Using a local environment or Cloud Shell

  1. Build and push the tcpdump sidecar container image:

    export TCPDUMP_IMAGE_URI='...'   # this is usually Artifact Registry e.g. '${_REPO_LOCATION}-docker.pkg.dev/${PROJECT_ID}/${_REPO_NAME}/${_IMAGE_NAME}'
    export RUNTIME_ENVIRONMENT='...' # either 'cloud_run_gen1' or 'cloud_run_gen2'
    ./docker_build ${RUNTIME_ENVIRONMENT} ${TCPDUMP_IMAGE_URI}

Using Cloud Build

This approach assumes that Artifact Registry is available in PROJECT_ID.

  1. Define the following environment variables:

    export REPO_LOCATION='...' # Artifact Registry Docker repository location e.g. us-central1
    export REPO_NAME='...'     # Artifact Registry Docker repository name
    export IMAGE_NAME='...'    # container image name; i/e: `pcap-sidecar`
  2. Build and push the tcpdump sidecar container image using Cloud Build:

    gcloud builds submit \
     --project=${PROJECT_ID} \
     --config=$(pwd)/cloudbuild.yaml \
     --substitutions='_REPO_LOCATION=${REPO_LOCATION},_REPO_NAME=${REPO_NAME},_IMAGE_NAME=${IMAGE_NAME}' $(pwd)
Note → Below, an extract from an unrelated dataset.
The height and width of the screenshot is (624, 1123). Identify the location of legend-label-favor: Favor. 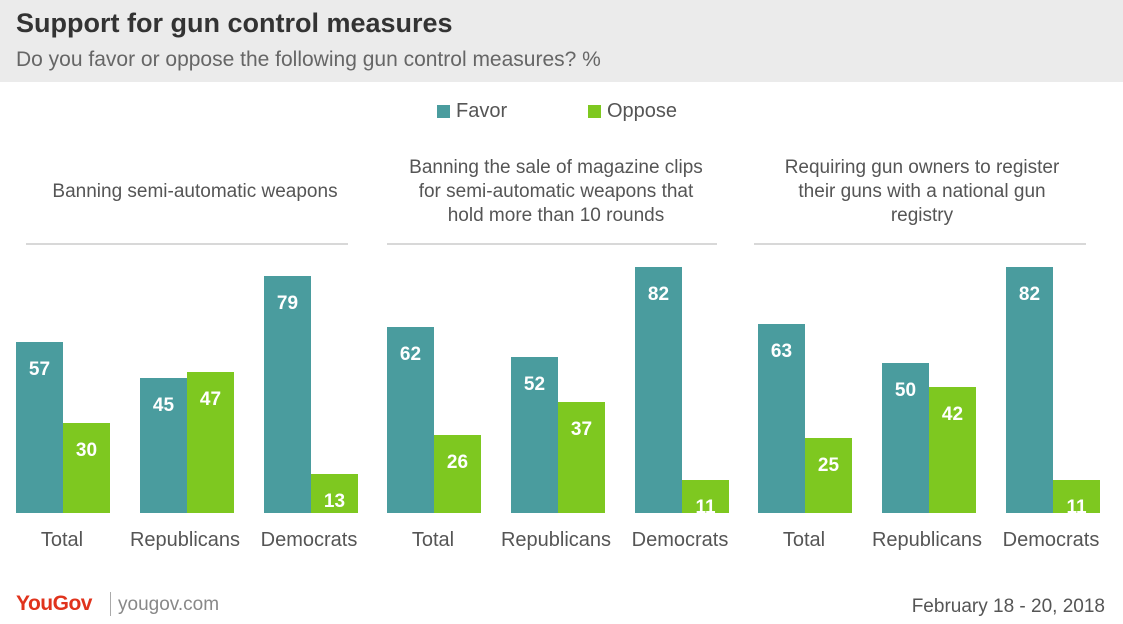
(482, 111).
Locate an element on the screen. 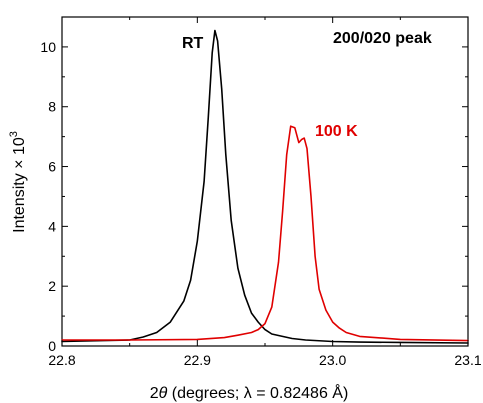  y-tick-label: 4 is located at coordinates (52, 226).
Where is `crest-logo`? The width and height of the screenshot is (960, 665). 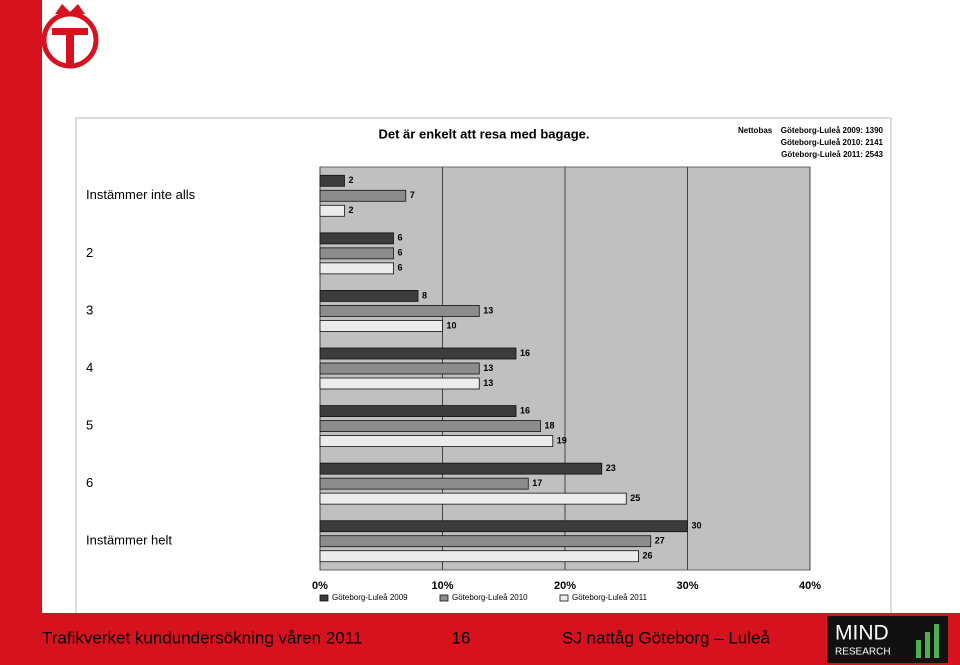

See the full list of available flags for gcloud builds submit: https://cloud.google.com/sdk/gcloud/reference/builds/submit

Using with App Engine Flexible

  1. Enable debug mode an App Engine Flexible instance: https://cloud.google.com/appengine/docs/flexible/debugging-an-instance#enabling_and_disabling_debug_mode

  2. Connect to the instnace using SSH: https://cloud.google.com/appengine/docs/flexible/debugging-an-instance#connecting_to_the_instance

  3. Escalate privileges; execute: sudo su

  4. Create the following env file named pcap.env, use the following sample to define sidecar variables:

    # $ touch pcap.env
    PCAP_GAE=true
    PCAP_GCS_BUCKET=the-gcs-bucket    # the name of the Cloud Storage bucket used to store PCAP files
    GCS_MOUNT=/gae/pcap               # where to mount the Cloud Storage bucket within the container FS
    PCAP_IFACE=eth                    # network interface prefix
    PCAP_FILTER=tcp or udp            # BPF filter to scope packet capturing to specific network traffic
    PCAP_SNAPSHOT_LENGTH=0
    PCAP_USE_CRON=false               # do not schedule packet capturing
    PCAP_TIMEZONE=America/Los_Angeles
    PCAP_TIMEOUT_SECS=60
    PCAP_ROTATE_SECS=30
    PCAP_TCPDUMP=true
    PCAP_JSON=true
    PCAP_JSON_LOG=false               # NOT necessary, packet translations are streamed directly to Cloud Logging
    PCAP_ORDERED=false
  5. Create a directory to store the PCAP files in the host filesystem: mkdir gae

  6. Pull the sidecar container image: docker --config=/etc/docker pull ${TCPDUMP_IMAGE_URI}

  7. Run the sidecar to start capturing packets:

    docker run --rm --name=pcap -it \
      --cpus=1 --cpuset-cpus=1 \
      --privileged --network=host \
      --env-file=./pcap.env \
      -v ./gae:/gae -v /var/log:/var/log \
      -v /var/run/docker.sock:/docker.sock \
      ${TCPDUMP_IMAGE_URI} nsenter -t 1 -u -n -i /init \
      >/var/log/app_engine/app/STDOUT_pcap.log \
      2>/var/log/app_engine/app/STDERR_pcap.log

NOTE: for GAE Flex: it is strongly recommended to not use PCAP_FILTER=tcp or udp ( or even tcp port 443 ) as packets are streamed into Cloud Logging using its gRPC API,

which means that traffic is HTTP/2 over TCP and so if you capture all TCP and UDP traffic you'll also be capturing all what's being exported into Cloud Logging which will cause a

write aplification effect that will starve memory as all your traffic will eventually be stored in sidecar's memory.